About this task
Reproduce the records word for word, from the first line to the line containing "Click the 07.01.".

Material to process
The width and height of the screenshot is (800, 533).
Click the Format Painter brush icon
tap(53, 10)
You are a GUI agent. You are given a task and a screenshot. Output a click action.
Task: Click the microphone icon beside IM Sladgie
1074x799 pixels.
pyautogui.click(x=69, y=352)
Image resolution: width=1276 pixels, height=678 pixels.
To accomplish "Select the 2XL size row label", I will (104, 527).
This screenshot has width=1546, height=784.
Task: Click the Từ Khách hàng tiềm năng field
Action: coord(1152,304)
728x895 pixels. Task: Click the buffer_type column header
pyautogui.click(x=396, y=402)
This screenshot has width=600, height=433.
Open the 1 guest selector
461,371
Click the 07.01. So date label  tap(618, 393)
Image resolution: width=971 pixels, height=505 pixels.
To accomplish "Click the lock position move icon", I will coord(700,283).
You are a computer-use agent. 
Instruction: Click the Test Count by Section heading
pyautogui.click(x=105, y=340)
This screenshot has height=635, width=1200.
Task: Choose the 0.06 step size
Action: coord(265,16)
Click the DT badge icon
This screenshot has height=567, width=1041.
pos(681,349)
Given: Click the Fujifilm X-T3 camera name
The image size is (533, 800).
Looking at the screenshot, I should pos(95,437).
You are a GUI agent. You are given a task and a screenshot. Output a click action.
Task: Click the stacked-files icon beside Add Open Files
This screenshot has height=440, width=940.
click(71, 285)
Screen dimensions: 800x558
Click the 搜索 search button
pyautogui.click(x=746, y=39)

Answer to the problem
The width and height of the screenshot is (800, 533).
Click the Format Painter brush icon
tap(53, 10)
You are a GUI agent. You are given a task and a screenshot. Output a click action.
Task: Click the microphone icon beside IM Sladgie
1074x799 pixels.
pyautogui.click(x=69, y=352)
Image resolution: width=1276 pixels, height=678 pixels.
To accomplish "Select the 2XL size row label", I will (104, 527).
This screenshot has width=1546, height=784.
Task: Click the Từ Khách hàng tiềm năng field
Action: coord(1152,304)
728x895 pixels. Task: Click the buffer_type column header
pyautogui.click(x=396, y=402)
This screenshot has width=600, height=433.
Open the 1 guest selector
461,371
Click the 07.01. So date label  tap(618, 393)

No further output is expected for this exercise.